Per evitare che il sistema vada in tilt, il più delle volte viene lasciato aperto, senza password. È uno dei motivi per cui non è mai stato possibile risalire agli accessi effettuati sui pc nei momenti in cui Marianera avrebbe preso contatto con la presunta talpa.
Dettagli a confronto
L’unica sicurezza, ha ribadito Delli Colli, è che l’ingresso al Cice rimane sorvegliato 24 ore su 24 dagli ufficiali addetti. I quali, nonostante negli ultimi 21 anni il sistema sia rimasto lo stesso, sarebbero gli unici depositari di un particolare che Camilla svela proprio a Giampà: quando un’intercettazione è chiusa, sulla schermata dei computer compare il colore rosso. Secondo l’accusa, sarebbe una prova che Marianera conoscesse il funzionamento del sistema grazie alla complicità di un addetto del Cice.
Secondo la difesa, invece, Camilla stava solo millantando. Lo dimostrerebbe il passaggio dell’intercettazione in cui lei, per fornire informazioni sul gps trovato in macchina, chiede a Giampà di segnarle nome, cognome e data di nascita.
Dati che, specifica Delli Colli nella sua deposizione, risultano inutilizzabili per una ricerca sui terminali del Cice: per capire se Giampà fosse intercettato o no sarebbero infatti serviti il suo numero di telefono oppure il codice Imei del suo cellulare. Oltre al marito della Casamonica, c'è almeno un altro nome su cui la magistratura sta indagando. Dopo nove mesi di indagini e cinque di carcere per la coppia imputata, l’identità della presunta talpa rimane però un mistero.
Il carabiniere indagato
Tra gli indagati per corruzione in atti giudiziari c’è anche Gregorio Viggiano, carabiniere che a Domani risultava almeno fino ad aprile in servizio presso la scorta del Ministro della Salute. Nel periodo in cui sono avvenuti i fatti per i quali è sotto indagine era dunque al fianco di Orazio Schillaci, totalmente estraneo all’indagine.

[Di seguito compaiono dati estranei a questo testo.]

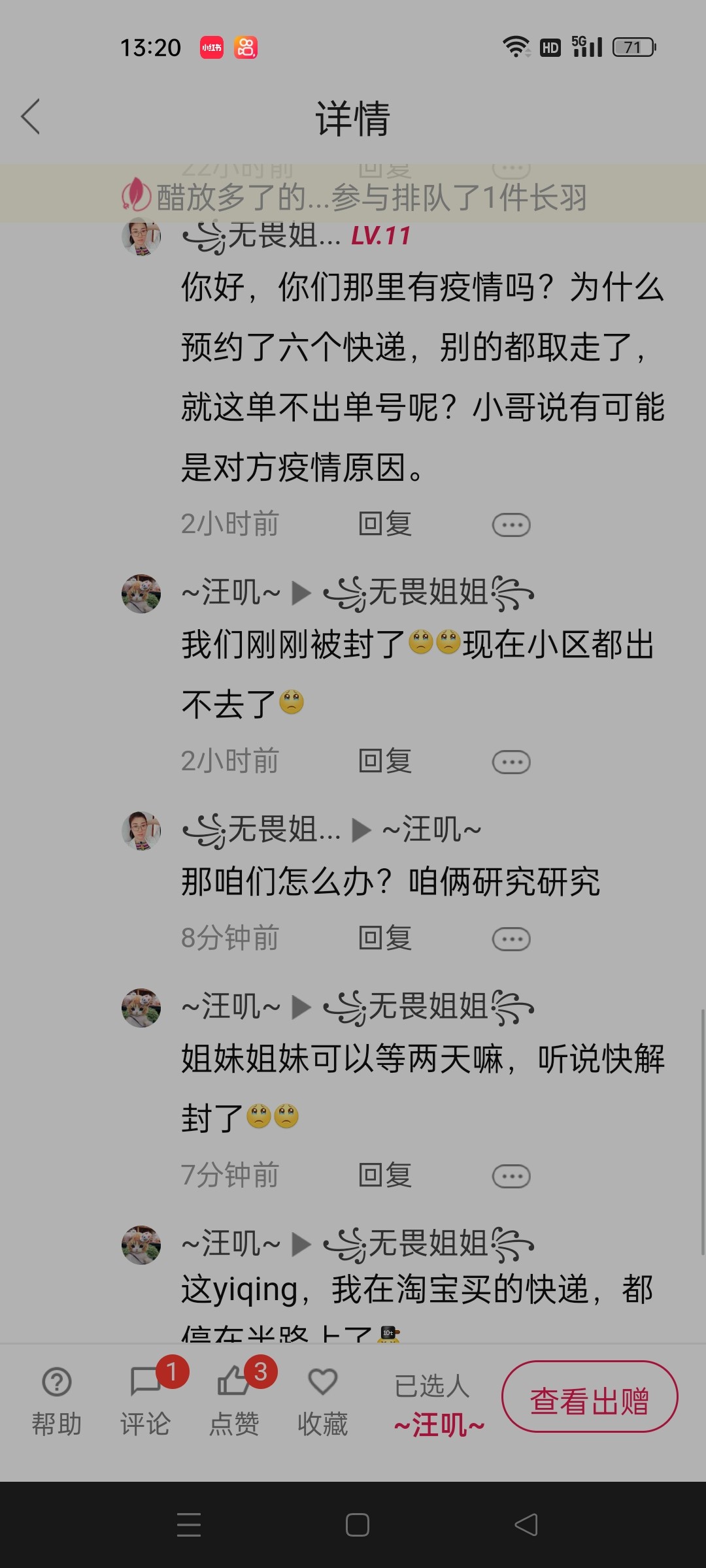
Task: Open comments via the 评论 bubble icon
Action: [145, 1382]
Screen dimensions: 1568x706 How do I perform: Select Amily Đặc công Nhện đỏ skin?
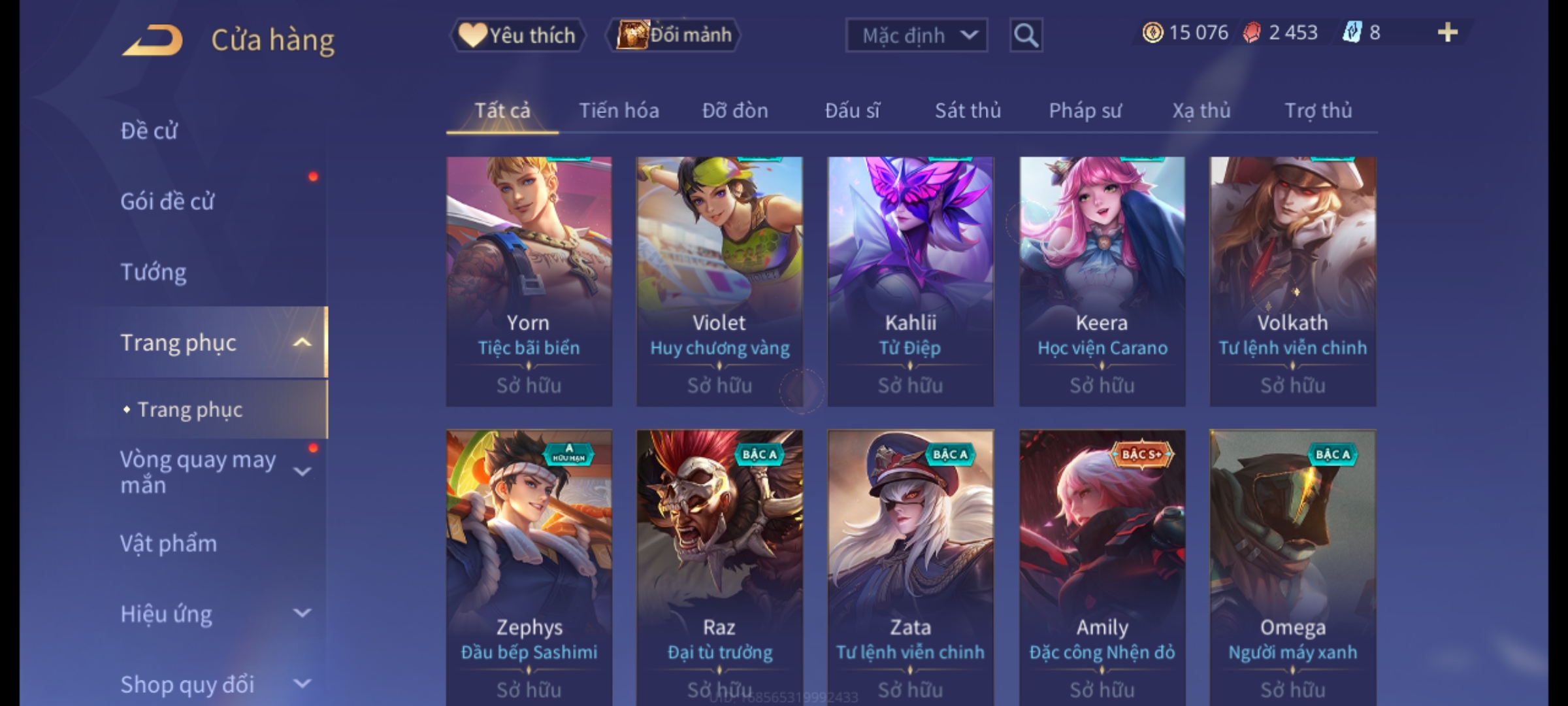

Di Viggiano avevamo già scritto: in passato nella scorta del ministro Speranza, prima ancora addetto nell’ufficio dell’ex procuratore capo Giuseppe Pignatone. È il marito dell’avvocato Marina Condoleo, penalista romana, il cui padre aveva in passato difeso Luciano Marianera, pluripregiudicato padre dell’imputata.
Una collaboratrice dello studio Condoleo, intercettata al telefono con Camilla, apostrofa Viggiano come “er fotocopia”, un appellativo che avrebbe sentito attribuire al carabiniere in riferimento alla sua presenza negli uffici della procura. Ma si tratterebbe solo di livore gratuito, sul suo conto, a quanto risulta a Domani, non sarebbero mai emerse elementi di rilievo. Viggiano e la moglie, contattati da questo giornale, non hanno voluto commentare.
La lettera
Anche il ruolo di Camilla nell’assessorato alle Politiche della Sicurezza del Comune di Roma, guidato da Monica Lucarelli, è stato più volte messo al vaglio dagli inquirenti. Apprezzata e scelta dalla stessa Lucarelli e poi scaricata, Camilla a settembre dello scorso anno si sarebbe ritrovata nei vertici in prefettura in cui si parlava anche di contrasto alla criminalità.
Se e a chi il contenuto di quelle riunioni sia stato poi riferito è un aspetto su cui si sta ancora facendo chiarezza. Ed è proprio sulle accuse a lei rivolte che Camilla ha deciso di parlare per la prima volta, inviando al Domani una lettera che qui pubblichiamo.
Parole da cui emergono la fragilità accumulata nei mesi successivi all’arresto e l’attesa del riscatto: «Trovo assolutamente fuori luogo i continui attacchi nei miei confronti (…) senza tener conto della possibilità di ledere la sensibilità di una ragazza di 28 anni che è stata sottoposta a misura cautelare dal giorno alla notte, che ha perso il lavoro e per settimane si è ritrovata in tv e sui giornali senza poter aver diritto di replica». In attesa, conclude, del «momento in cui anch’io avrò la possibilità di rispondere e non subire in silenzio».